I’ve argued that if you want to write a catchy & durable hit, it has to be comprised of 70% familiar material (to hook listeners) & 30% completely unfamiliar (to keep listeners intrigued).

ELO probably does it better here than anyone else has / does / or will, likely because they have the ability to simultaneously sound like both themselves & like such a variety of sources.220px-ELO-Out_of_the_Blue_Lp

The precise percentages, of course, vary on each track.

After some semi-rigorous data collection & statistical analysis, the double-album overall breakdown would be approximately:

25% Beatles (emphasis on McCartney, particularly on tracks like Mr.
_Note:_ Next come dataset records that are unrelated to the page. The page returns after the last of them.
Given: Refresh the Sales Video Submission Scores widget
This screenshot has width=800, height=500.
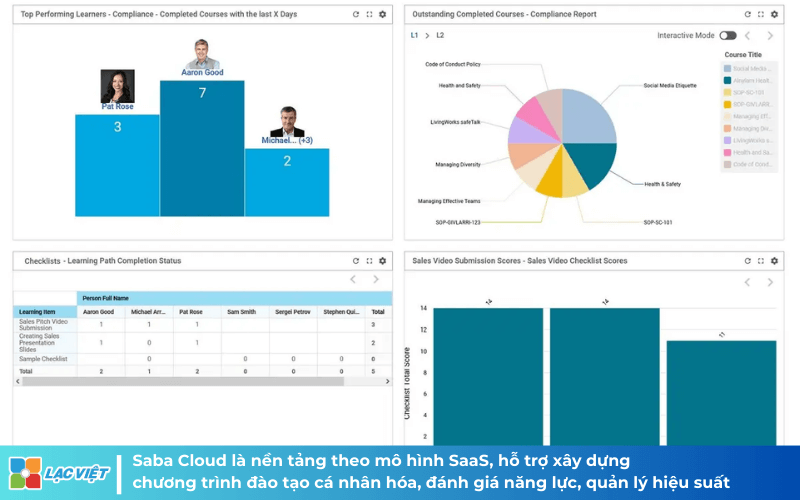Looking at the screenshot, I should click(748, 261).
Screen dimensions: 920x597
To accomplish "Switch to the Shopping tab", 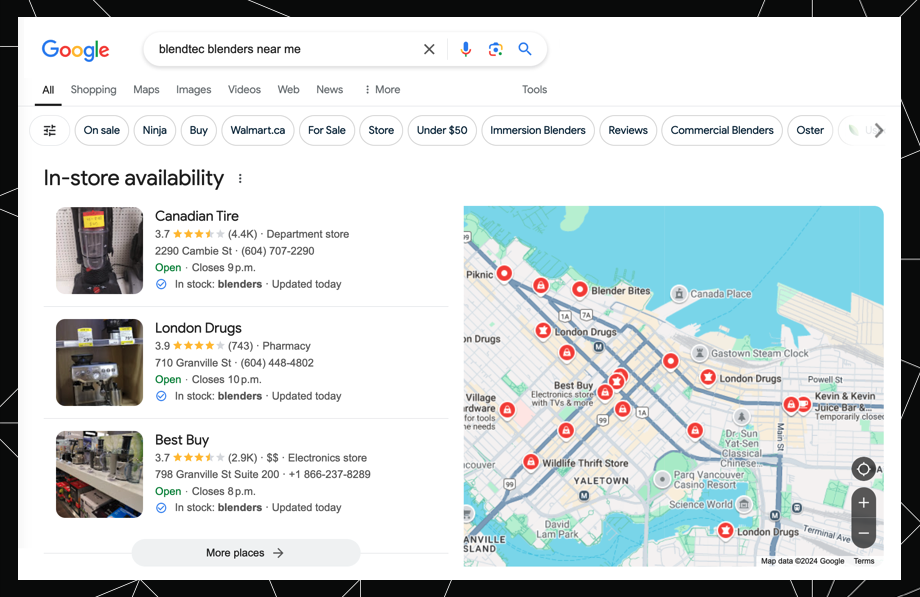I will coord(93,90).
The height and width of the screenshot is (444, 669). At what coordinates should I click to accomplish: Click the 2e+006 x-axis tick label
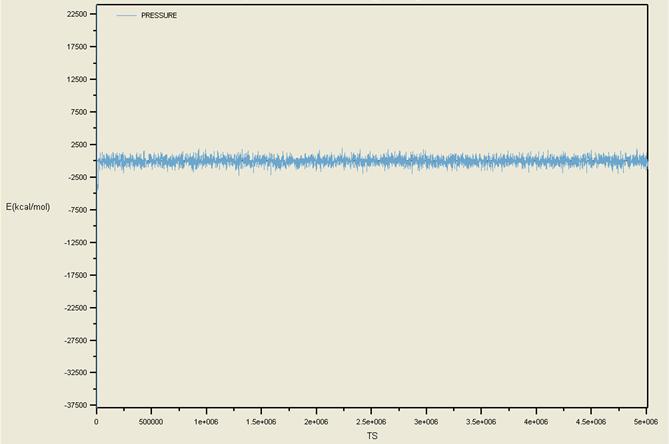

Blue Sky)

20% Queen (a few tunes drifted in a Good Old-Fashioned Lover Boy direction)

10% Brian Wilson (a couple of Heroes & Villains-y descending patterns)

10% ABBA (I’ve been finding myself singing Waterloo after listening to side 1)

5% Harry Nilsson (A bit of a Without You feel at times)

30% ELO (much of which likely ended up being used as source material for subsequent artists…)

The best news for me as a listener?

I already liked all of those artists individually.

As luck would have it, with a healthy amount of ELO added to the mix, they work quite well together too.


Verbalize the Positive

Side 3 of the LP is named, Concerto for a Rainy Day.

This title was not at all misleading – it worked perfectly on a rainy morning today as a soundtrack for putting puzzles together with my daughter!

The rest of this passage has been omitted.